Grafik ini menunjukkan distribusi kepadatan harga untuk setiap jenis kualitas potongan berlian (Fair, Good, Very Good, Premium, dan Ideal). Dari pola distribusinya, terlihat bahwa potongan dengan kualitas “Fair” (terendah) memiliki puncak distribusi yang paling tinggi di kisaran harga rendah (sekitar $0-2000), yang berarti sebagian besar berlian dengan potongan Fair dijual dengan harga murah. Sebaliknya, potongan “Ideal” (terbaik) memiliki distribusi yang lebih melebar ke kanan hingga harga tinggi (di atas $10.000), menunjukkan bahwa berlian dengan potongan ideal lebih banyak ditemukan di berbagai rentang harga, termasuk harga mahal. Potongan “Premium” dan “Very Good” berada di posisi tengah, dengan distribusi yang cukup merata dari harga rendah hingga menengah. Hal ini membuktikan bahwa kualitas potongan mempengaruhi potensi harga berlian - semakin baik potongannya, semakin besar kemungkinan berlian tersebut dijual dengan harga tinggi.

Kesimpulan

1.Scatter Plot (Carat vs Price)

Berat berlian (carat) memiliki hubungan positif yang sangat kuat dengan harga, di mana semakin besar carat maka harga berlian cenderung semakin tinggi, meskipun pada carat yang sama harga dapat bervariasi karena dipengaruhi faktor lain.
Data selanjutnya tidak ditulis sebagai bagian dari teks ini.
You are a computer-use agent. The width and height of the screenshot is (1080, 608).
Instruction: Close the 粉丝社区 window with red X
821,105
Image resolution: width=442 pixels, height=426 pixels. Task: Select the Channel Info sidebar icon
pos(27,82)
2.Boxplot Harga Berdasarkan Cut

Kualitas potongan (cut) saja tidak menentukan harga berlian, karena setiap kategori cut memiliki variasi harga yang besar dan banyak outlier, sehingga faktor lain seperti carat dan kejernihan juga berperan penting.

3.Bubble Plot (Carat vs Price dengan Depth)
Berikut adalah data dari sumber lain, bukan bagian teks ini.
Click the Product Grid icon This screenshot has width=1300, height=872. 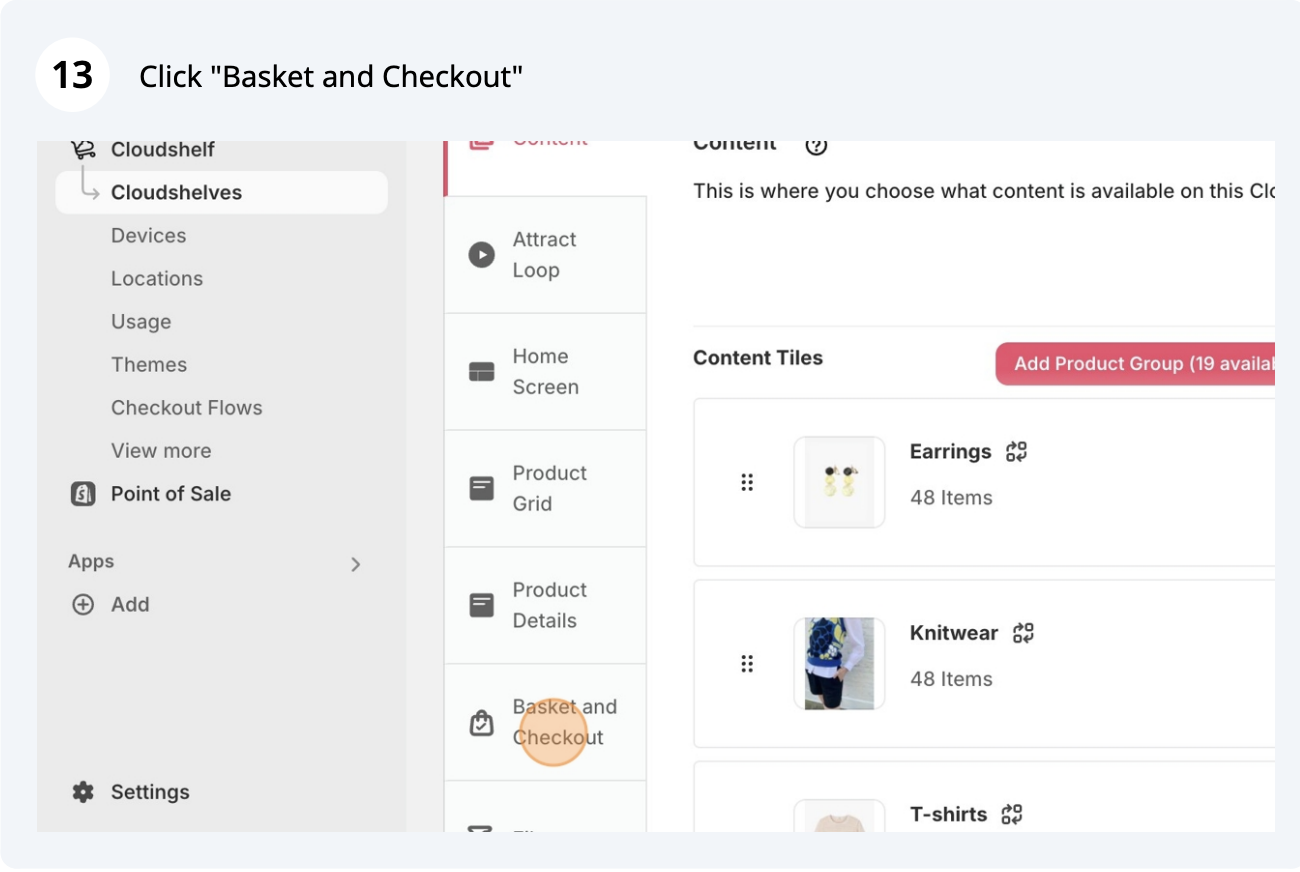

Sebagian besar berlian memiliki depth sedang (sekitar 60–65) di berbagai ukuran carat dan harga, menunjukkan bahwa depth ideal lebih umum dan diminati dibandingkan depth yang terlalu dangkal atau terlalu dalam.

4.Line Plot Rata-rata Harga Berdasarkan Carat

Rata-rata harga berlian meningkat seiring bertambahnya carat, dengan lonjakan harga pada ukuran tertentu seperti 1 dan 2 carat, yang mengindikasikan adanya pengaruh permintaan pasar dan faktor psikologis konsumen.

5.Density Plot Harga Berdasarkan Cut

Berlian dengan kualitas potongan lebih baik (Ideal dan Premium) memiliki distribusi harga yang lebih luas hingga harga tinggi, sedangkan potongan Fair cenderung terkonsentrasi pada harga rendah.